At one point of my visit we went up into the Jemez mountains. These were by the far the most beautiful.beuatiful black volcanic rock and red granite. A river cuts through the canyon floor. Sheer rock walls rise up on both sides. In the canyon are hot springs, a zen monostarie, spas, churches, it's a beautiful and spiritual place. I could really feel God there. We stopped by a place called Soda Falls. The rock seems to be ancient coral and a sulphiric smelling spring bubbled up from the rocks. The purest of water. The river banks are sporadically spotted with homes here and ther. Mostly miles of stark beautiful landscape. The wind sang through the canyons and gorges
Some of the other places I visited were Santa Fe, New Mexico, a yuppy expensive city. There is a church there I read about on the internet with a spiral staircase with seemigly nothing to hold it up as if to defy gravity itself. I studied it and concluded that it must hod its own self up some how. It was standing before me. Simple remarkable engineering like a strand of dna helix. It was mysterious and self explaing at the same time. As if to say, "What's the big deal? I am here, I exist, I am standing before you. No tricks or gizmos. Just accept."
The shopping was typical touristy shit, kokopelli and native american art out the ass, beautiful stuff. The purpose of my visit was my father. On the flight back home, all I thought about was the different light I see my father in now. I am 43 years old now, a father, divorced, and going through stuff. I saw how I am like my father in many ways and how I am not like him. I am happy to say I am my father's son and I am happy to say I am my mother's son. I am the result of both and their teaching and love. It was the proverbial acceptance in a big way.
Amy did not go with me, she worked. My daughters did not go with me. I went alone. It was neccessary this way. For many years I have made excusesabout not going out there, like I did about the ACTS retreat, and when I quit making the excuses and went, it was great.
I feel as if a great weight has been lifted off my shoulders. I am not my mother or my farther. I am my own self. My brother would go out here almost every year and tell me our father was well and to go myself. I finally have.
My father and his wife Jerri are well, I don't worry as much now. He lives well, seems happy, has issues to work through stil. We both do. Jerri is gracious and good, making a home for themselves. My brother Xavier is well enough.

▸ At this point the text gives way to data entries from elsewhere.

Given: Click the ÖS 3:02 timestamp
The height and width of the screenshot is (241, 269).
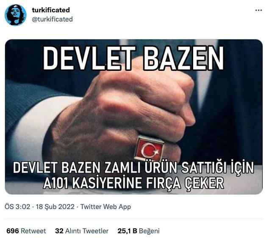Looking at the screenshot, I should point(17,207).
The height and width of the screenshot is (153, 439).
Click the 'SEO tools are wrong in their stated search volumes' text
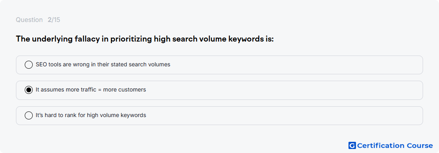103,64
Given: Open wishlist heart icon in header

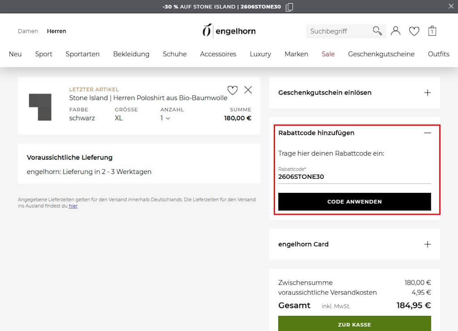Looking at the screenshot, I should [x=414, y=31].

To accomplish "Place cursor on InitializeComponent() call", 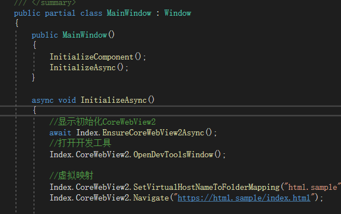I will (x=98, y=57).
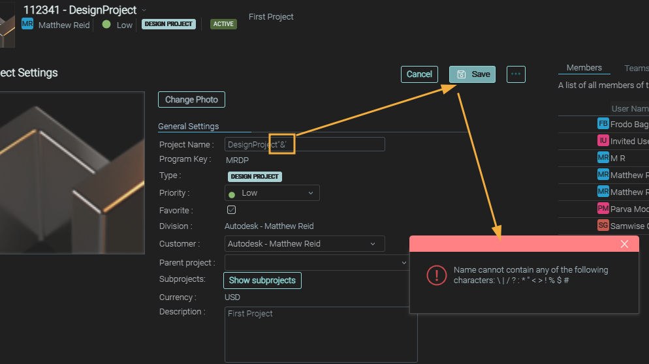649x364 pixels.
Task: Toggle the Favorite checkbox
Action: tap(231, 210)
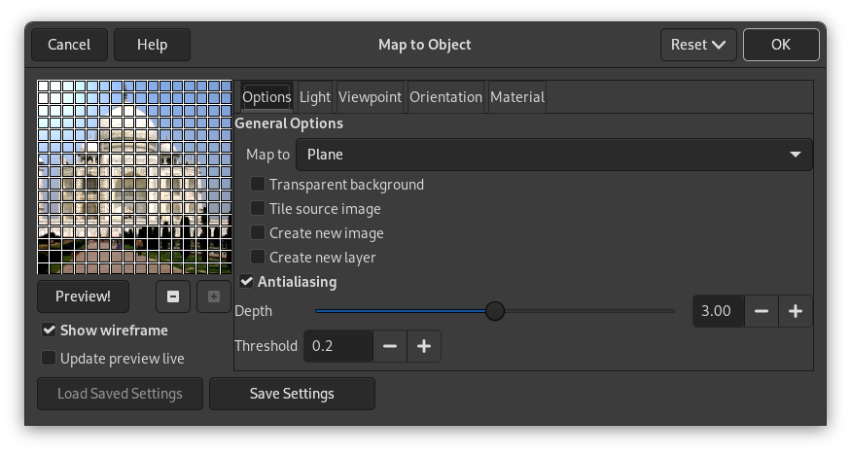The width and height of the screenshot is (851, 453).
Task: Toggle Tile source image option
Action: [x=258, y=209]
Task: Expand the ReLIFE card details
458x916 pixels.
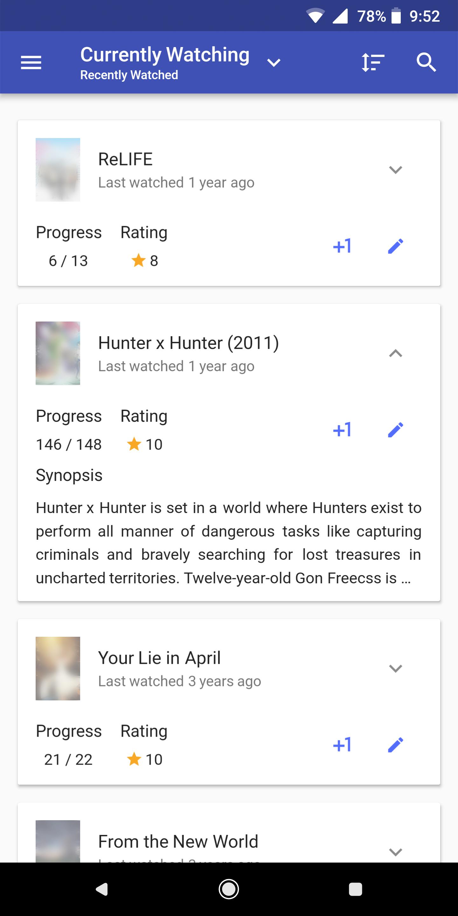Action: [395, 170]
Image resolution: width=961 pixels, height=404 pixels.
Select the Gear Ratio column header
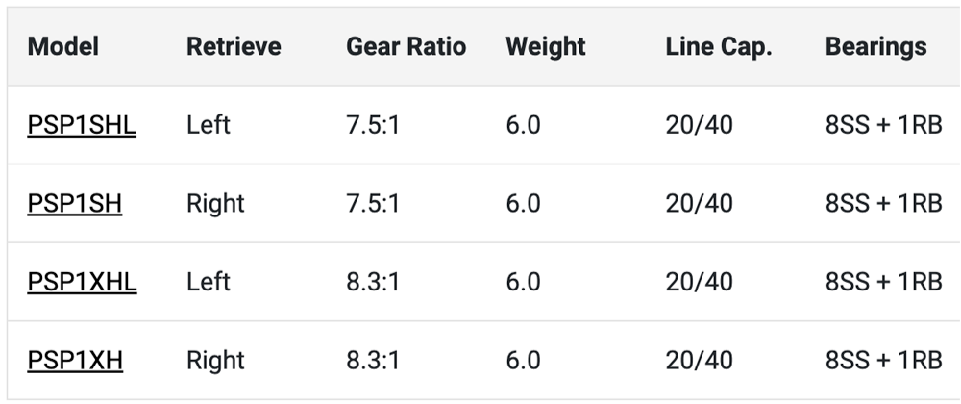point(406,46)
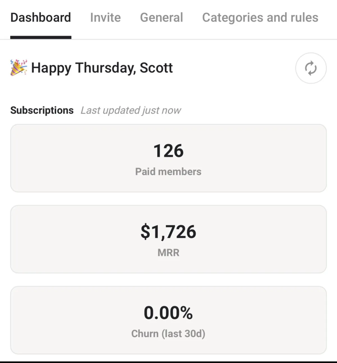Select the Paid members label
337x363 pixels.
click(x=169, y=172)
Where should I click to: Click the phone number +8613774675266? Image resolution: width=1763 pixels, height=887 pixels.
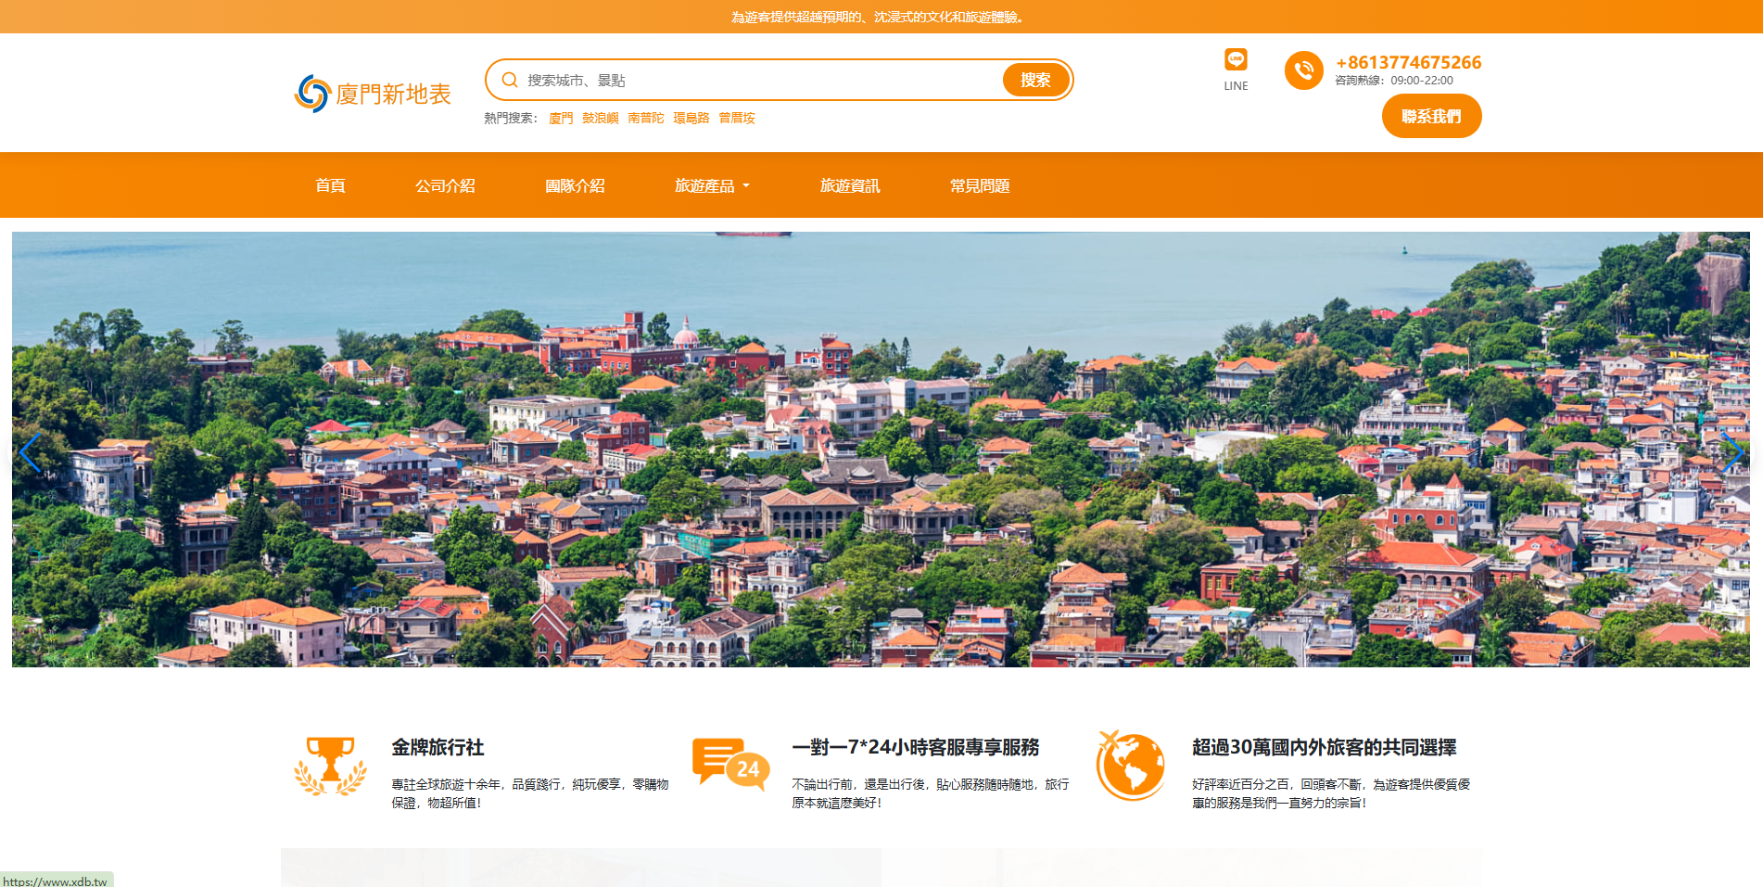pyautogui.click(x=1408, y=62)
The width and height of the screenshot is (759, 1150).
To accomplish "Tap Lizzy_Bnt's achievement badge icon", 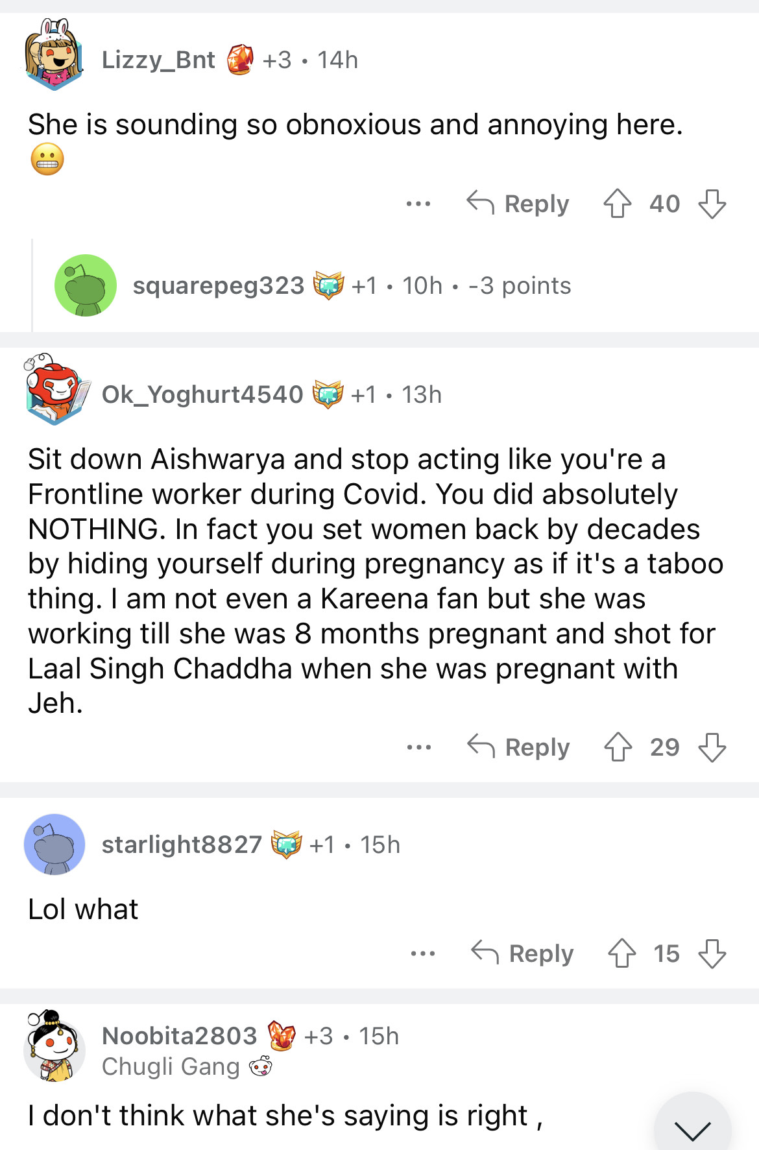I will [239, 60].
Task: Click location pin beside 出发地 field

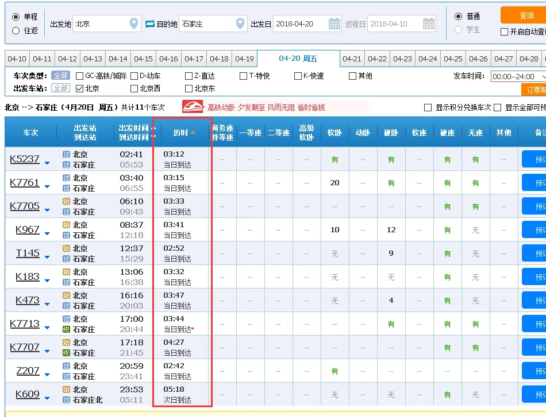Action: 133,23
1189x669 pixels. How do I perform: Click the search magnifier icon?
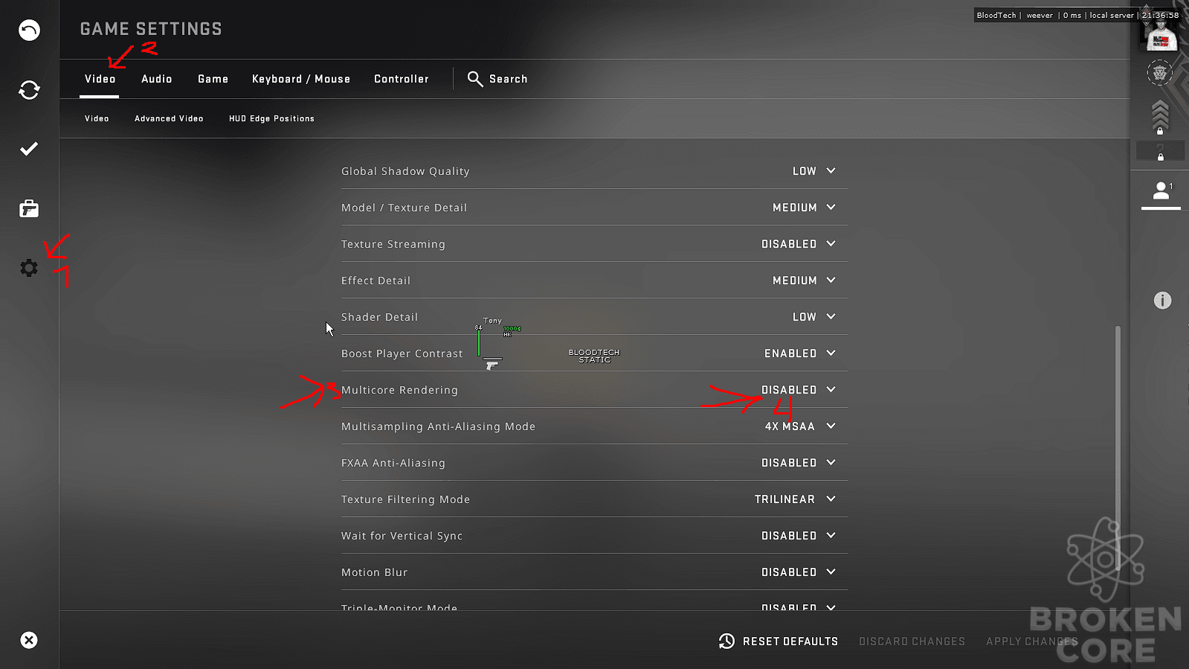tap(475, 79)
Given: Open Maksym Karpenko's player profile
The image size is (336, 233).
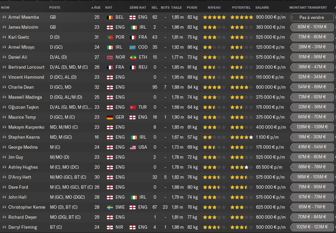Looking at the screenshot, I should pyautogui.click(x=26, y=127).
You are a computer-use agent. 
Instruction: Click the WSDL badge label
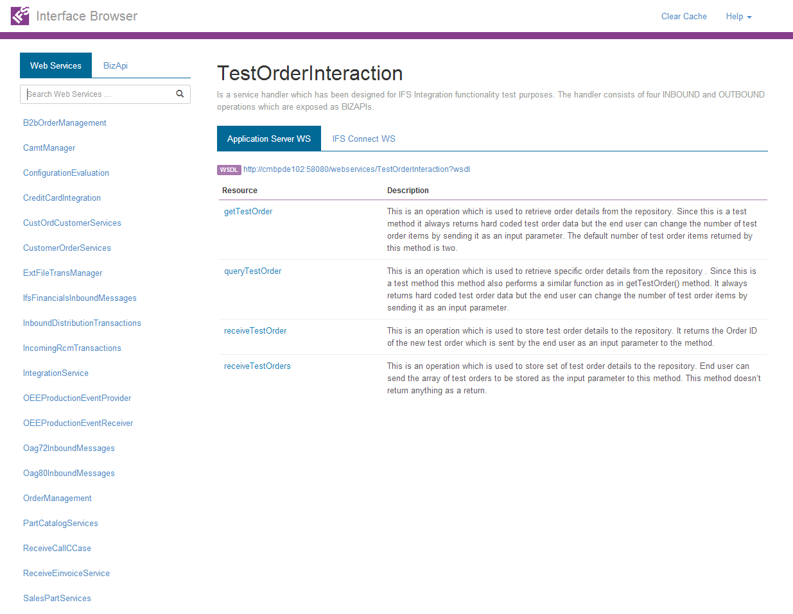[229, 169]
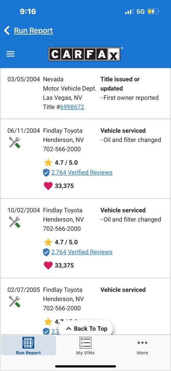Tap the wrench icon for 02/07/2005 service
The height and width of the screenshot is (371, 171).
click(x=14, y=301)
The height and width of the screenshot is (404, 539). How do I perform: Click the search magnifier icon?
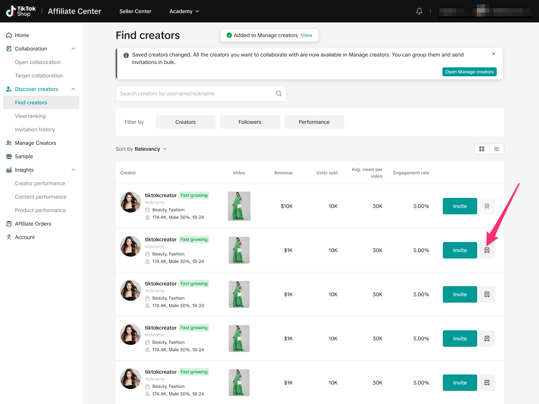click(278, 94)
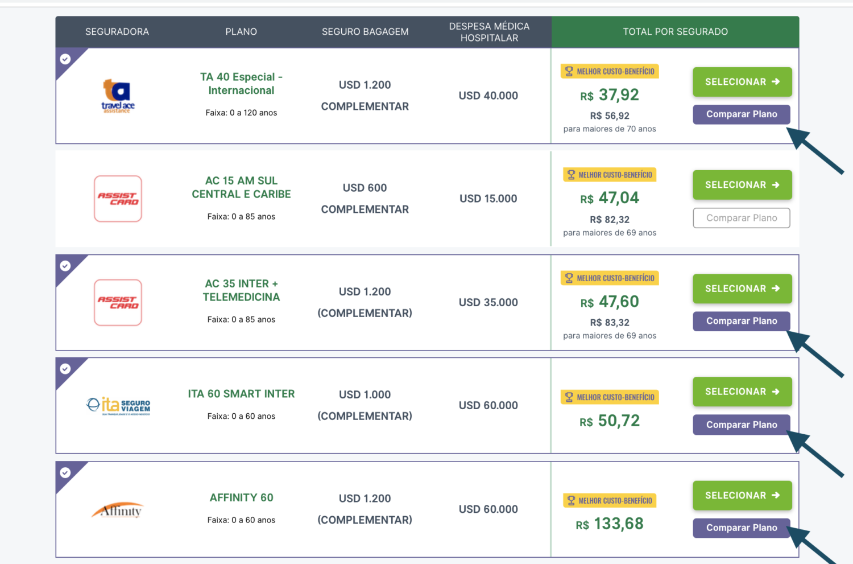Select the TA 40 Especial plan
853x564 pixels.
[742, 82]
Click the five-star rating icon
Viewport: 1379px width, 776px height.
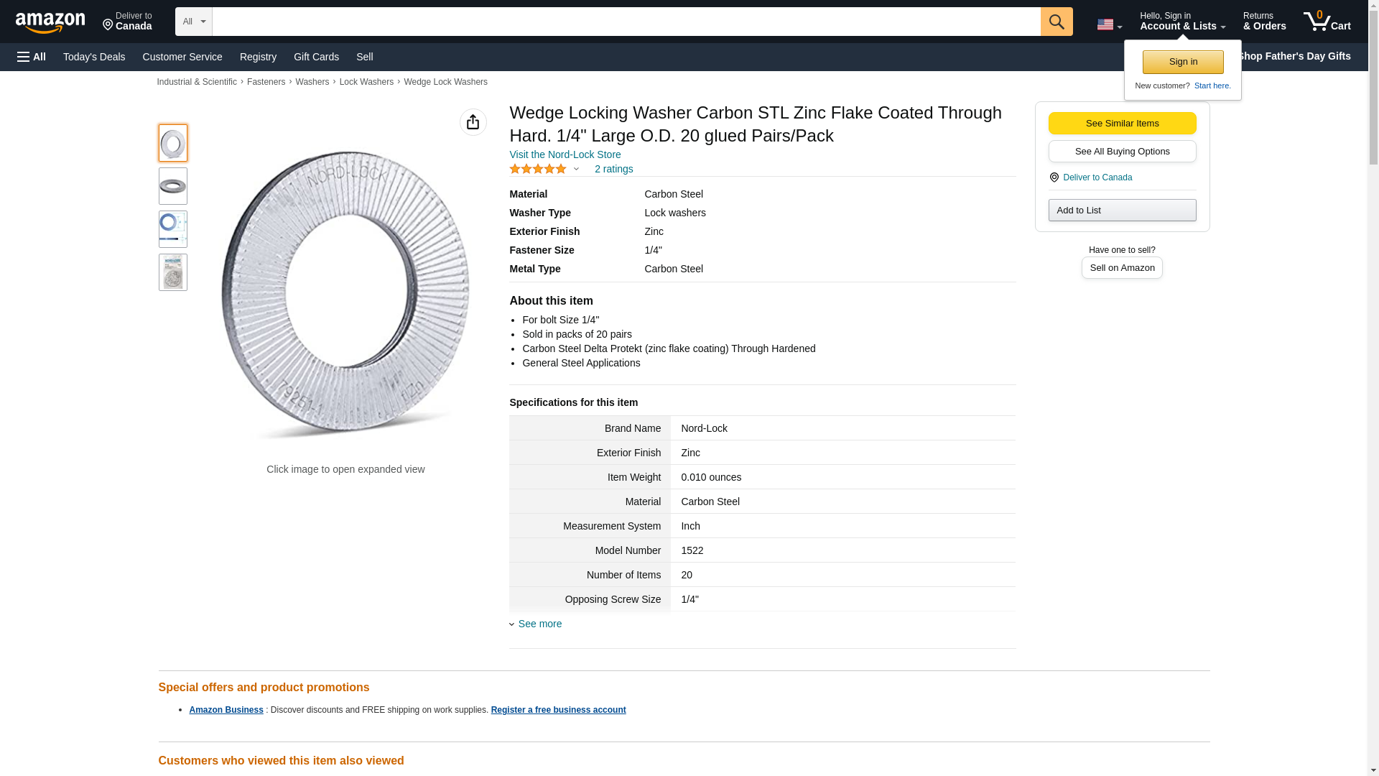point(537,169)
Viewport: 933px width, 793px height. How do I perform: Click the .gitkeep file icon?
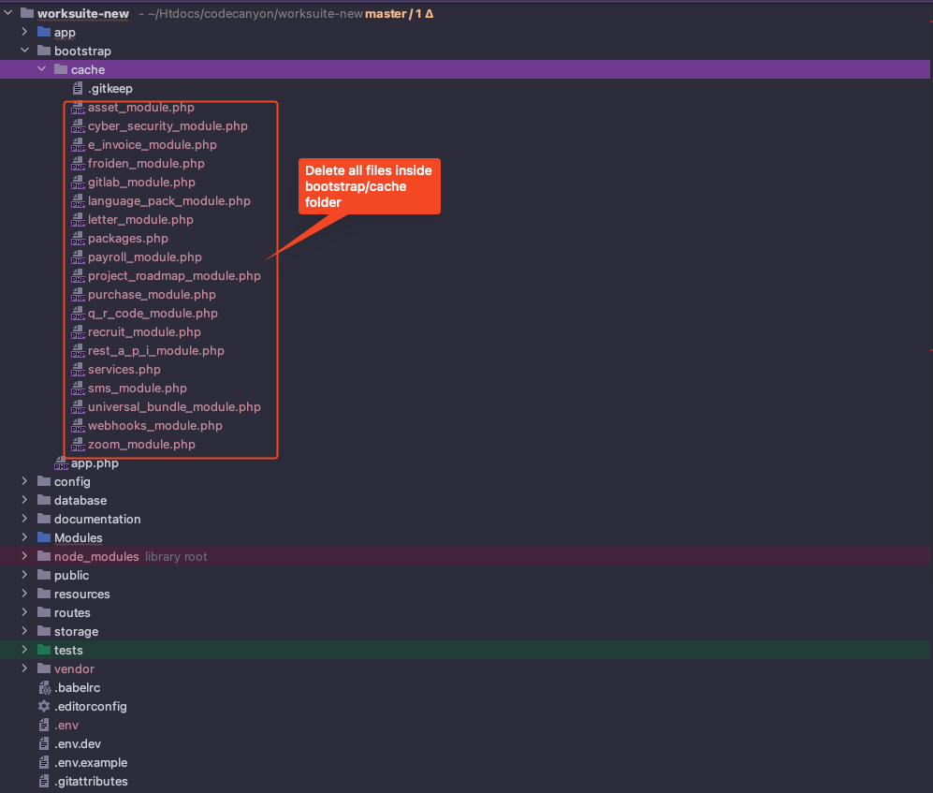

He is still young and has to get his head out his ass, but he will be OK. He has to get there himself.
I returned home a renewed man, cooking for Amy on my days off. Reaching out to my daughters and mother and my father and brothers and sister in a new way. I see myself in a new light. The trip was therapeutic, healing. I can't wait to return. I feel a new zest for living.
The next time I go I'll take Amy and perhaps my daughters or perhaps Ill go alone again. Next time, I'll stay somewhere else anad see my father toward the end of the trip for a little while and maybe enjoy the landscape and city for my self, exploring all by my self.
I can apply this to my own life and attitudes here and now. I can't wait.